» **Work to complete**
Your task is to transcribe, word for word, the line containing "The image size is (1618, 589)." and all lines that follow it to the end of the entries. Leave out the pictures.

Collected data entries
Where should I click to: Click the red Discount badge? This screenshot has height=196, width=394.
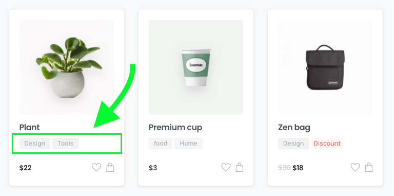(x=327, y=144)
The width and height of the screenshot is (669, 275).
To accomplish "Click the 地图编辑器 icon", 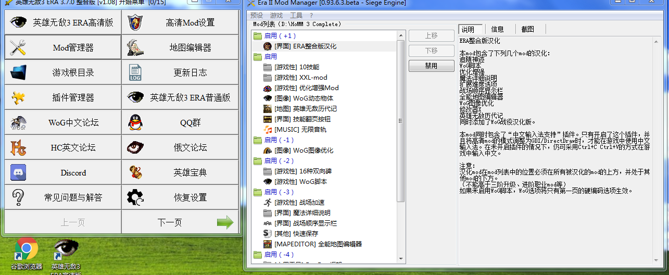I will click(136, 48).
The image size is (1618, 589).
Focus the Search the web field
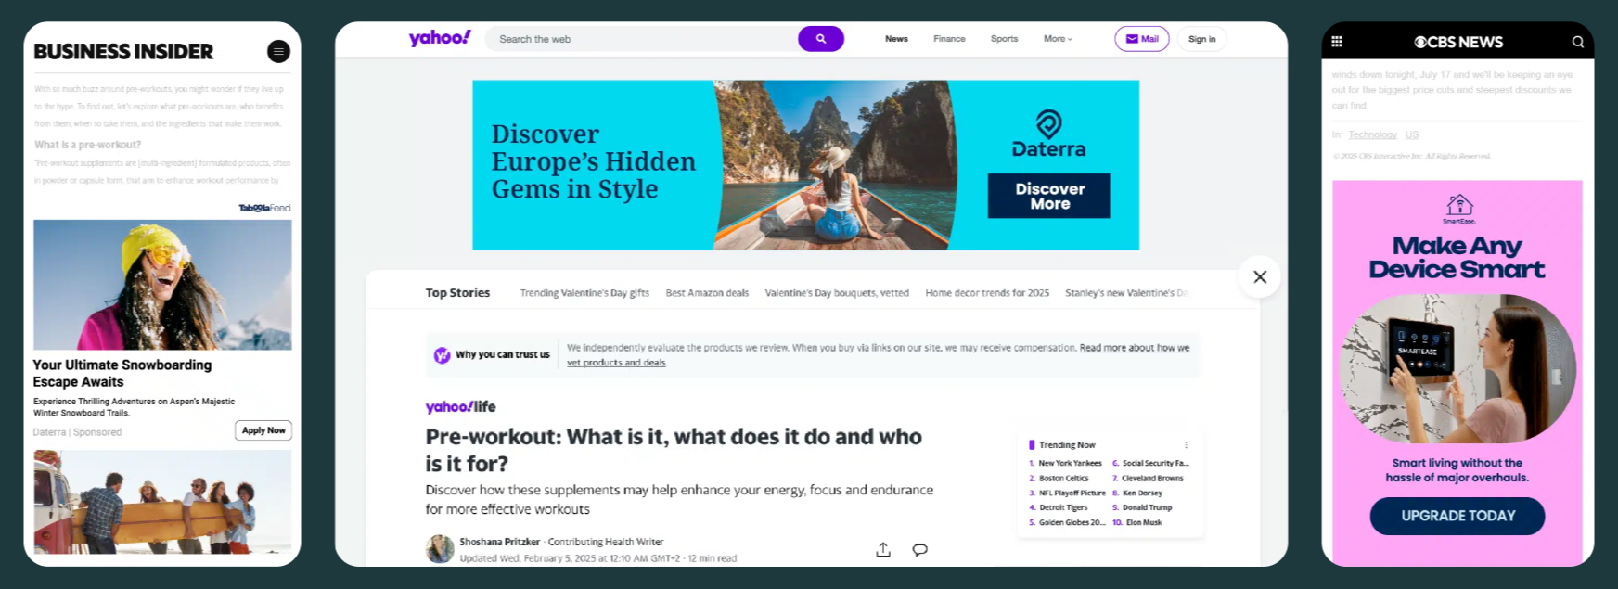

» **Answer for the task**
The image size is (1618, 589).
Focus the Search the web field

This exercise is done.